_WHAT TO PRODUCE:_
Please copy out all of the entries below line for line, changing nothing.
★ ★ ★
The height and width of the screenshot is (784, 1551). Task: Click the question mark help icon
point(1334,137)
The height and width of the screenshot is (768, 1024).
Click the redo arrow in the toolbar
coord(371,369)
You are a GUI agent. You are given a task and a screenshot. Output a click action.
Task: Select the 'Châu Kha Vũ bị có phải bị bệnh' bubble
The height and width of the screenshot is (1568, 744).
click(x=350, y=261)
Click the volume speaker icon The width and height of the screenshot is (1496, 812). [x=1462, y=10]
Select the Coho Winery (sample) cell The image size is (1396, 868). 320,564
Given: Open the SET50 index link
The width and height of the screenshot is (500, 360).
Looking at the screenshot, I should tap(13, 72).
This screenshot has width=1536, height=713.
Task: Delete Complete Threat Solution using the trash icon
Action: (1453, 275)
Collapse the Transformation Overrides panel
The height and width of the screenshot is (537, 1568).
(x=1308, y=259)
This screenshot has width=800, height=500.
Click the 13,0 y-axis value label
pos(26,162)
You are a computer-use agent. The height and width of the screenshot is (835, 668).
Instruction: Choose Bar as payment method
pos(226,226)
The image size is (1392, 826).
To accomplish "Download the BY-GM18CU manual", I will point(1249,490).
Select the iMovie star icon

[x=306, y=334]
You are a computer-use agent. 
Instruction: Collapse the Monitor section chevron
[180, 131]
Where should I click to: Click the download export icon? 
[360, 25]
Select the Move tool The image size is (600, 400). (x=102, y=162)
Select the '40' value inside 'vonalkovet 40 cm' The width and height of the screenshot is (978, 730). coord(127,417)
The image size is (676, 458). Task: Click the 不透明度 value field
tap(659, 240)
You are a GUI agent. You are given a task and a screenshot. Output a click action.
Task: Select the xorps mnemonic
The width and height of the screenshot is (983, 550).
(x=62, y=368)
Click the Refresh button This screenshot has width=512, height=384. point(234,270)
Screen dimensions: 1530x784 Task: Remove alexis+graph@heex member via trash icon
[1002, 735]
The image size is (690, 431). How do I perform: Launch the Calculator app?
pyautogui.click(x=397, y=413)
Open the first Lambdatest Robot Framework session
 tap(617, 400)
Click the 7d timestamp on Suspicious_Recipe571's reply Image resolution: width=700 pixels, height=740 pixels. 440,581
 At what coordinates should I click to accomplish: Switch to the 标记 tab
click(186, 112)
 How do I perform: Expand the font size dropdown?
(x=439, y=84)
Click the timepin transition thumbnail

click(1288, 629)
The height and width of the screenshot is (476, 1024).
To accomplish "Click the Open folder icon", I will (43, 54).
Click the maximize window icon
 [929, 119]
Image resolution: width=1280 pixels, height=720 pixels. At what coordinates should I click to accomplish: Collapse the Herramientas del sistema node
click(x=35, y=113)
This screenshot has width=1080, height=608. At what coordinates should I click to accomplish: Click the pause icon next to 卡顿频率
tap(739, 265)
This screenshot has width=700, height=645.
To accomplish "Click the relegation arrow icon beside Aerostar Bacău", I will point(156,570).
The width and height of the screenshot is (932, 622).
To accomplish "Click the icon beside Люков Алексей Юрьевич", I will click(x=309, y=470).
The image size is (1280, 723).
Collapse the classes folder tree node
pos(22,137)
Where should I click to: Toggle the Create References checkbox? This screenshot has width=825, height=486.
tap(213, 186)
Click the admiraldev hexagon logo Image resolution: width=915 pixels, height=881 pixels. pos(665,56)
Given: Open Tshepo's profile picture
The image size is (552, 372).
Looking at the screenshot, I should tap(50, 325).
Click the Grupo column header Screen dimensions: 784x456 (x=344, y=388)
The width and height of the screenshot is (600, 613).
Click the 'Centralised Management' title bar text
★ ★ ★
_THE REPLY:_
The height and width of the screenshot is (784, 1551). Task: Click the question mark help icon
point(1334,137)
The height and width of the screenshot is (768, 1024).
Click the redo arrow in the toolbar
coord(371,369)
You are a GUI agent. You are given a task and a screenshot. Output a click action.
Task: Select the 'Châu Kha Vũ bị có phải bị bệnh' bubble
The height and width of the screenshot is (1568, 744).
click(x=350, y=261)
Click the volume speaker icon The width and height of the screenshot is (1496, 812). [x=1462, y=10]
Select the Coho Winery (sample) cell The image size is (1396, 868). 320,564
Given: Open the SET50 index link
The width and height of the screenshot is (500, 360).
Looking at the screenshot, I should tap(13, 72).
This screenshot has width=1536, height=713.
Task: Delete Complete Threat Solution using the trash icon
Action: (1453, 275)
Collapse the Transformation Overrides panel
The height and width of the screenshot is (537, 1568).
(x=1308, y=259)
This screenshot has width=800, height=500.
Click the 13,0 y-axis value label
pos(26,162)
You are a computer-use agent. The height and width of the screenshot is (835, 668).
Instruction: Choose Bar as payment method
pos(226,226)
The image size is (1392, 826).
To accomplish "Download the BY-GM18CU manual", I will point(1249,490).
Select the iMovie star icon

[x=306, y=334]
You are a computer-use agent. 
Instruction: Collapse the Monitor section chevron
[180, 131]
Where should I click to: Click the download export icon? 
[360, 25]
Select the Move tool The image size is (600, 400). (x=102, y=162)
Select the '40' value inside 'vonalkovet 40 cm' The width and height of the screenshot is (978, 730). coord(127,417)
The image size is (676, 458). Task: Click the 不透明度 value field
tap(659, 240)
You are a GUI agent. You are given a task and a screenshot. Output a click action.
Task: Select the xorps mnemonic
The width and height of the screenshot is (983, 550).
(x=62, y=368)
Click the Refresh button This screenshot has width=512, height=384. point(234,270)
Screen dimensions: 1530x784 Task: Remove alexis+graph@heex member via trash icon
[1002, 735]
The image size is (690, 431). How do I perform: Launch the Calculator app?
pyautogui.click(x=397, y=413)
Open the first Lambdatest Robot Framework session
 tap(617, 400)
Click the 7d timestamp on Suspicious_Recipe571's reply Image resolution: width=700 pixels, height=740 pixels. 440,581
 At what coordinates should I click to accomplish: Switch to the 标记 tab
click(186, 112)
 How do I perform: Expand the font size dropdown?
(x=439, y=84)
Click the timepin transition thumbnail

click(1288, 629)
The height and width of the screenshot is (476, 1024).
To accomplish "Click the Open folder icon", I will (43, 54).
Click the maximize window icon
 [929, 119]
Image resolution: width=1280 pixels, height=720 pixels. At what coordinates should I click to accomplish: Collapse the Herramientas del sistema node
click(x=35, y=113)
This screenshot has width=1080, height=608. At what coordinates should I click to accomplish: Click the pause icon next to 卡顿频率
tap(739, 265)
This screenshot has width=700, height=645.
To accomplish "Click the relegation arrow icon beside Aerostar Bacău", I will point(156,570).
The width and height of the screenshot is (932, 622).
To accomplish "Click the icon beside Люков Алексей Юрьевич", I will click(x=309, y=470).
The image size is (1280, 723).
Collapse the classes folder tree node
pos(22,137)
Where should I click to: Toggle the Create References checkbox? This screenshot has width=825, height=486.
tap(213, 186)
Click the admiraldev hexagon logo Image resolution: width=915 pixels, height=881 pixels. pos(665,56)
Given: Open Tshepo's profile picture
The image size is (552, 372).
Looking at the screenshot, I should tap(50, 325).
Click the Grupo column header Screen dimensions: 784x456 (x=344, y=388)
The width and height of the screenshot is (600, 613).
Click the 'Centralised Management' title bar text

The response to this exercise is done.